Since 1999, 10 cases of clozapine-induced AIN have been described.6 7 8 Among these patients, the ages ranged from 24 to 69 years, and six were male. In patients who presented within 2 weeks of commencing clozapine, 80% exhibited a hypersensitivity reaction. In those who presented late, symptoms developed up to 3 months after starting clozapine. Fever was present in 80% but, surprisingly, none reported skin rash or arthralgia. Proteinuria was detected in 80% of cases, but only four patients had red blood cells in the urine. Eosinophilia was present in half of the patients only. Four patients had the diagnosis of AIN confirmed by histology. A phenomenon is observed wherein the effect of clozapine on the kidney can be potentiated by the concomitant use of antibiotics, especially those that are known to have higher risks of interstitial damage, such as the penicillin derivatives.6 In our patient, the temporal relationship between the initiation of clozapine and the development of acute kidney injury matched the time frame described in the literature.

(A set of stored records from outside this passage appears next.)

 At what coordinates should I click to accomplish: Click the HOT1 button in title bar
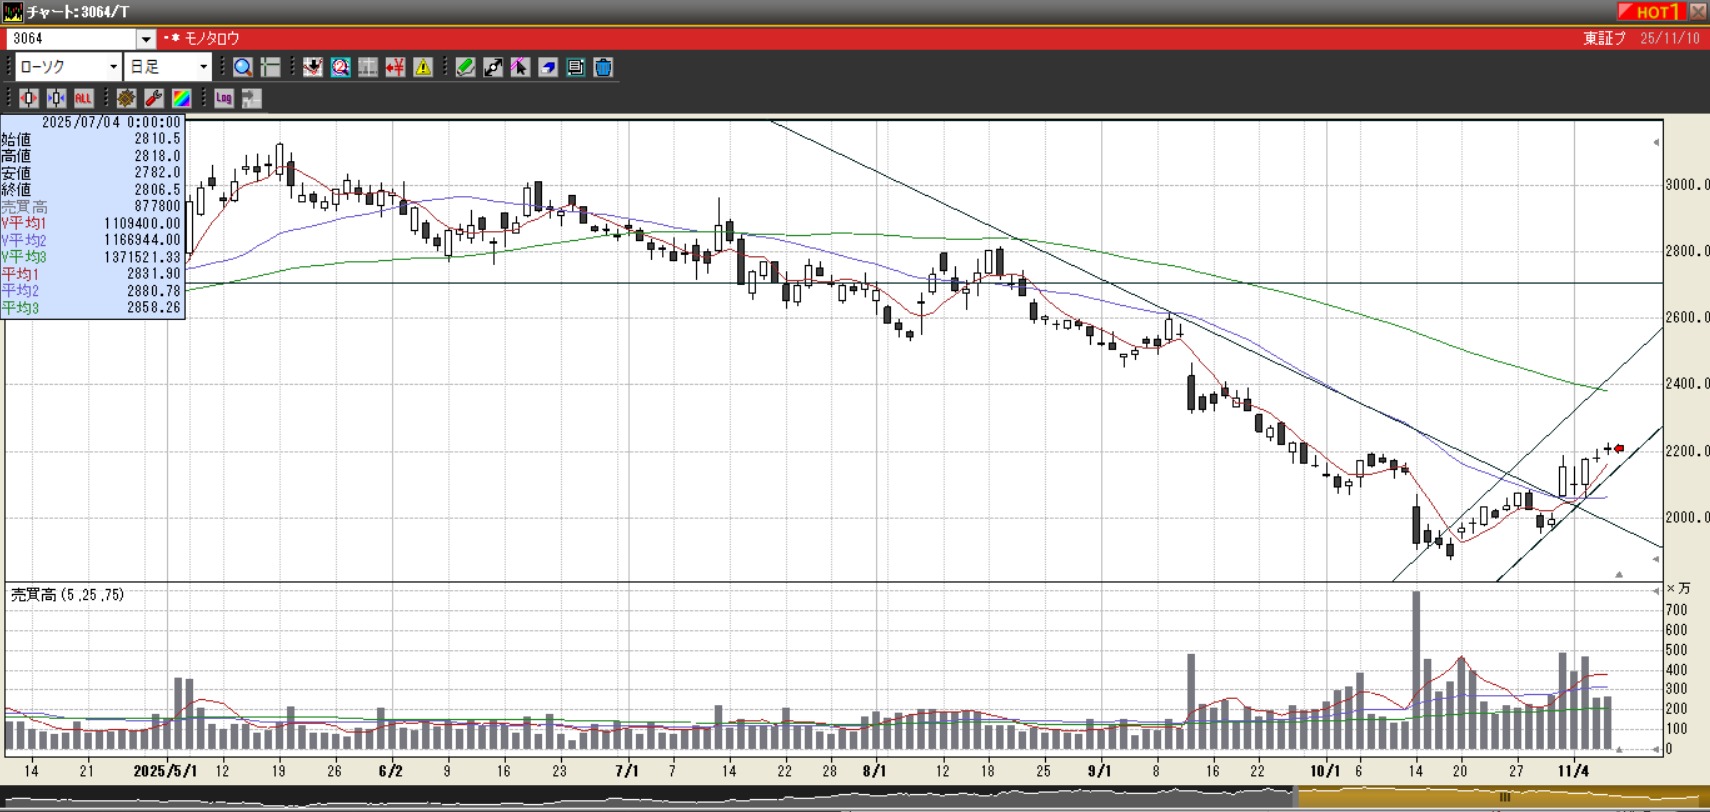coord(1651,12)
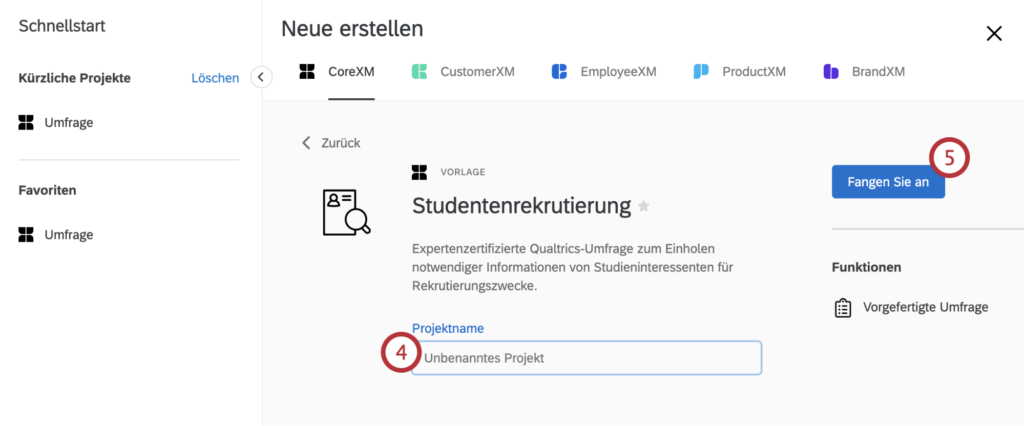This screenshot has width=1024, height=426.
Task: Click Umfrage icon under Kürzliche Projekte
Action: tap(26, 122)

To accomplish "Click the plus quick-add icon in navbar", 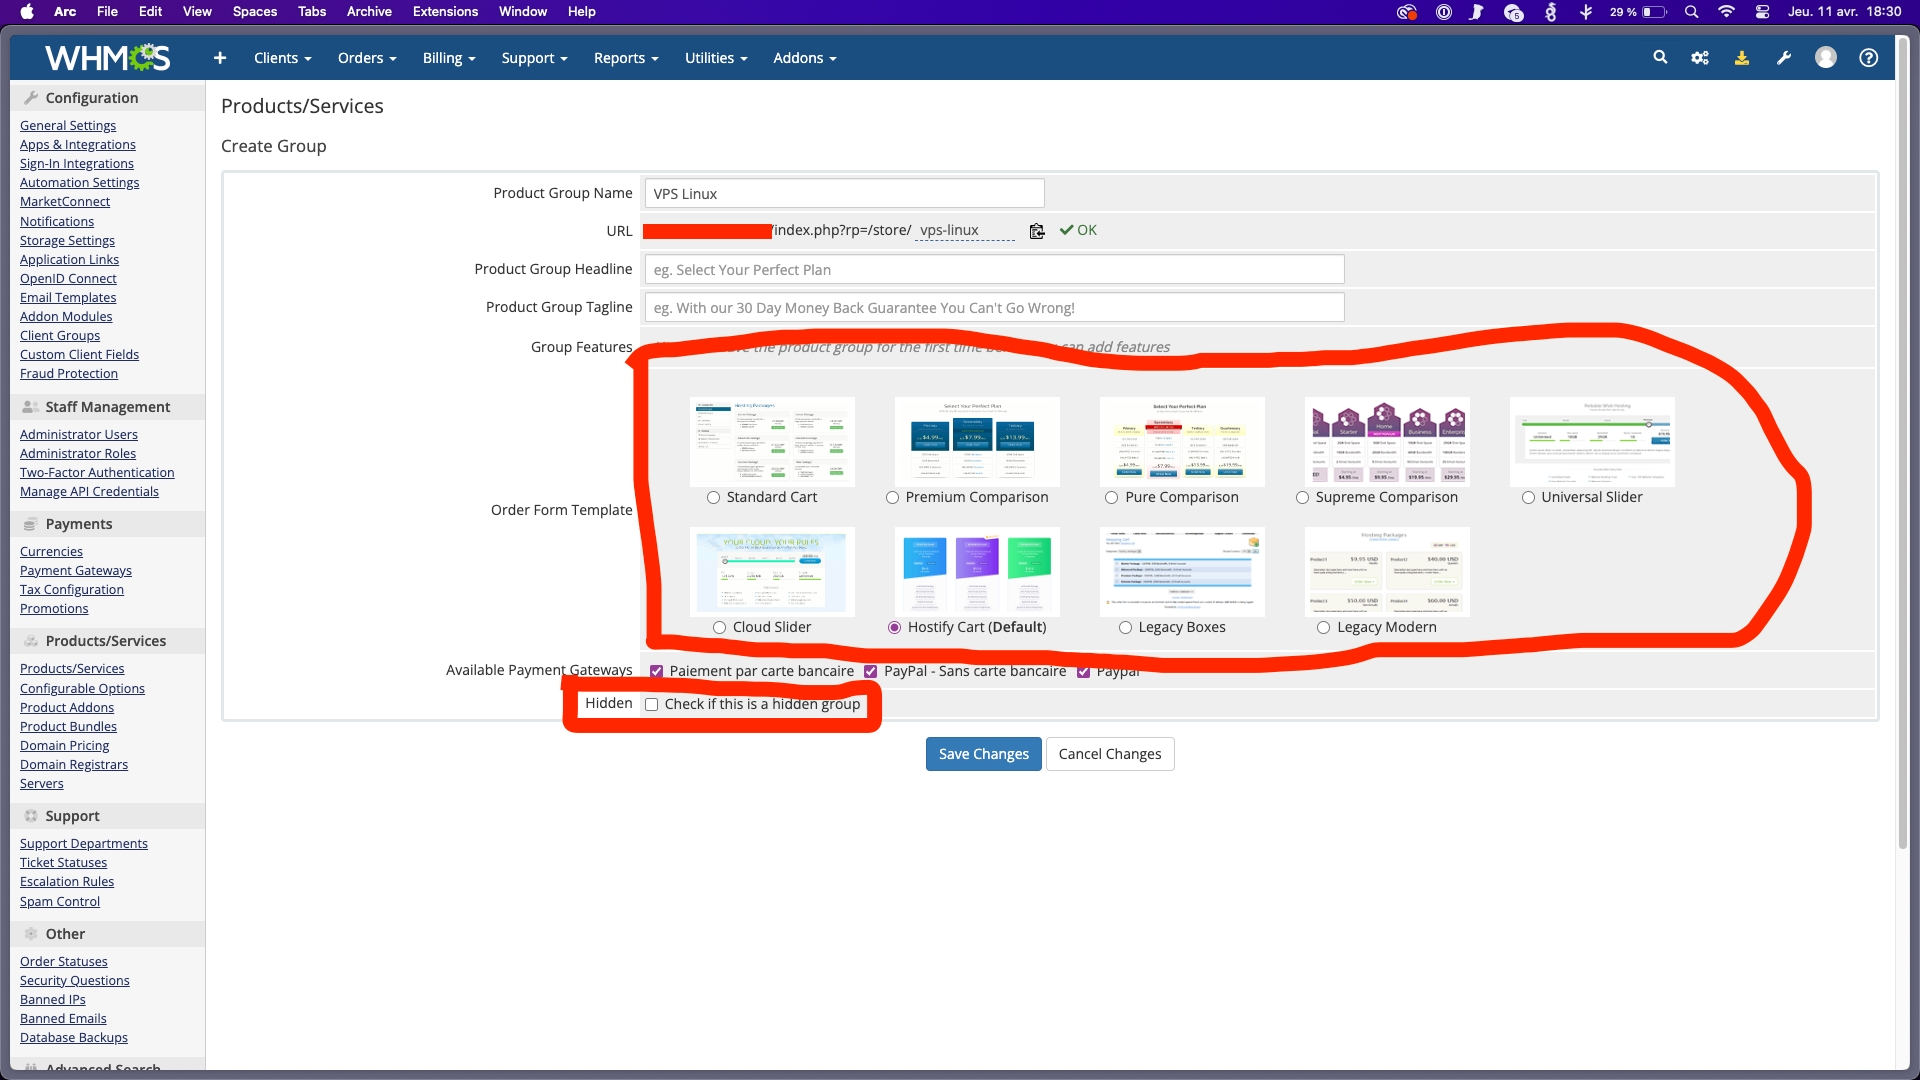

In addition, the presence of fever, eosinophilia, and eosinophiluria also raised the possibility of clozapine-induced AIN, subsequently confirmed by histology. The renal function of our patient also improved spontaneously after removing the index medication.
 
In conclusion, this case highlights the rare but important potential side-effect of clozapine. In addition to monitoring cell counts, regular monitoring of renal function is recommended after initiation of clozapine. Early involvement of nephrologists can provide early recognition of this entity with prompt investigation and treatment.